### [Excerpted passage]

----

The Digital Surficial Geologic Map of the Jack Woods Butte quadrangle, Washington is composed of GIS data layers complete with ArcMap 9.3 layer (.LYR) files, two ancillary GIS tables, a Windows Help File with ancillary map text, figures and tables, a FGDC metadata record and a 9.3 ArcMap (.MXD) Document that displays the digital map in 9.3 ArcGIS. The data were completed as a component of the Geologic Resources Inventory (GRI) program, a National Park Service (NPS) Inventory and Monitoring (I&M) funded program that is administered by the NPS Geologic Resources Division (GRD). Source geologic maps and data used to complete this GRI digital dataset were provided by the following: Bureau of Reclamation. Detailed information concerning the sources used and their contribution the GRI product are listed in the Source Citation sections(s) of this metadata record (jwbu_metadata.txt; available at http://nrdata.nps.gov/laro/nrdata/geology/gis/jwbu_metadata.xml). All GIS and ancillary tables were produced as per the NPS GRI Geology-GIS Geodatabase Data Model v. 2.1. (available at: http://science.nature.nps.gov/im/inventory/geology/GeologyGISDataModel.cfm). The GIS data is available as a 9.3 personal geodatabase (jwbu_geology.mdb), and as shapefile (.SHP) and DBASEIV (.DBF) table files. The GIS data projection is NAD83, UTM Zone 11N. That data is within the area of interest of Lake Roosevelt National Recreation Area.

----

Repeat the description of the Jack Woods Butte digital geologic map word for word and in full.

----

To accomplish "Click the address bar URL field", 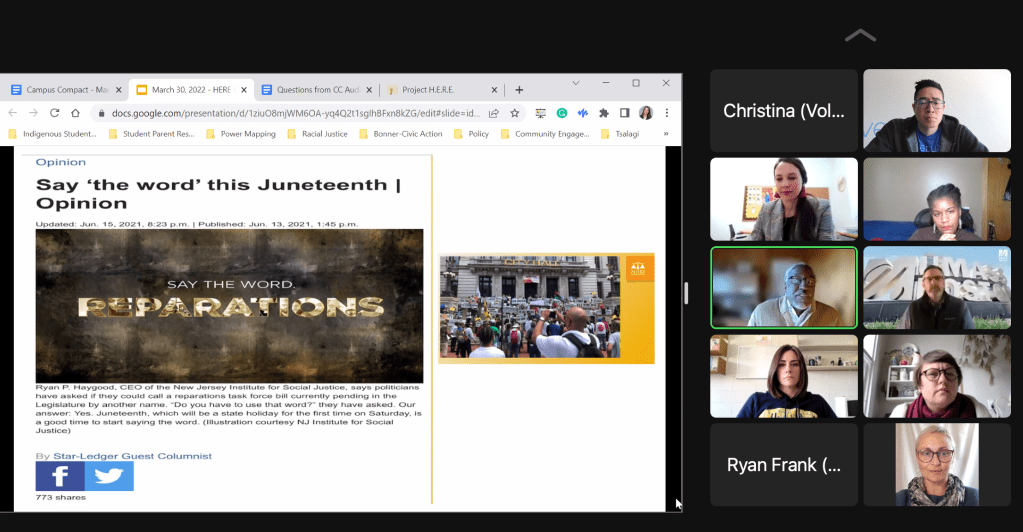I will (290, 113).
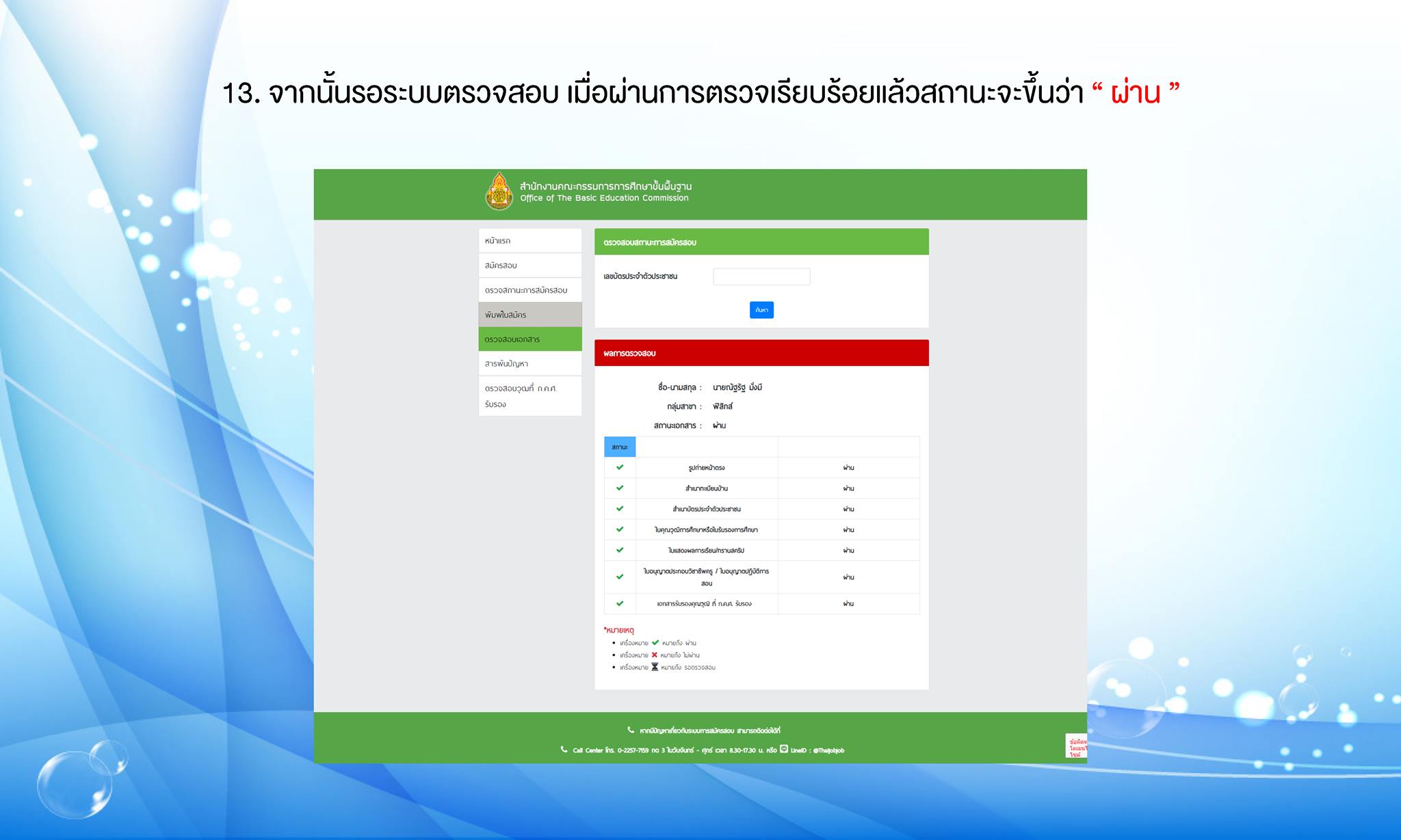1401x840 pixels.
Task: Open สมัครสอบ menu item
Action: point(529,265)
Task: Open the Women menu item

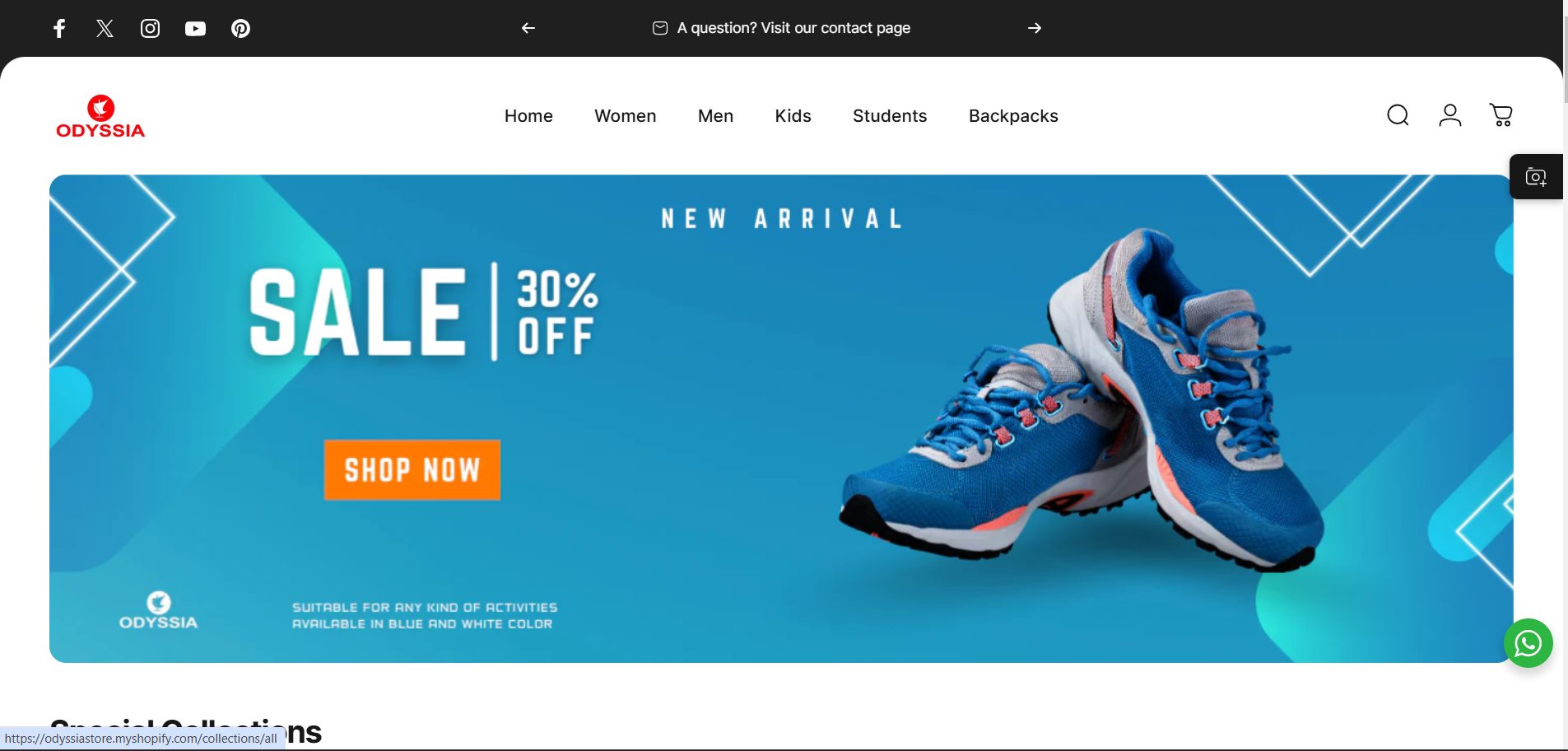Action: click(x=626, y=116)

----

### [Worked solution]
The Digital Surficial Geologic Map of the Jack Woods Butte quadrangle, Washington is composed of GIS data layers complete with ArcMap 9.3 layer (.LYR) files, two ancillary GIS tables, a Windows Help File with ancillary map text, figures and tables, a FGDC metadata record and a 9.3 ArcMap (.MXD) Document that displays the digital map in 9.3 ArcGIS. The data were completed as a component of the Geologic Resources Inventory (GRI) program, a National Park Service (NPS) Inventory and Monitoring (I&M) funded program that is administered by the NPS Geologic Resources Division (GRD). Source geologic maps and data used to complete this GRI digital dataset were provided by the following: Bureau of Reclamation. Detailed information concerning the sources used and their contribution the GRI product are listed in the Source Citation sections(s) of this metadata record (jwbu_metadata.txt; available at http://nrdata.nps.gov/laro/nrdata/geology/gis/jwbu_metadata.xml). All GIS and ancillary tables were produced as per the NPS GRI Geology-GIS Geodatabase Data Model v. 2.1. (available at: http://science.nature.nps.gov/im/inventory/geology/GeologyGISDataModel.cfm). The GIS data is available as a 9.3 personal geodatabase (jwbu_geology.mdb), and as shapefile (.SHP) and DBASEIV (.DBF) table files. The GIS data projection is NAD83, UTM Zone 11N. That data is within the area of interest of Lake Roosevelt National Recreation Area.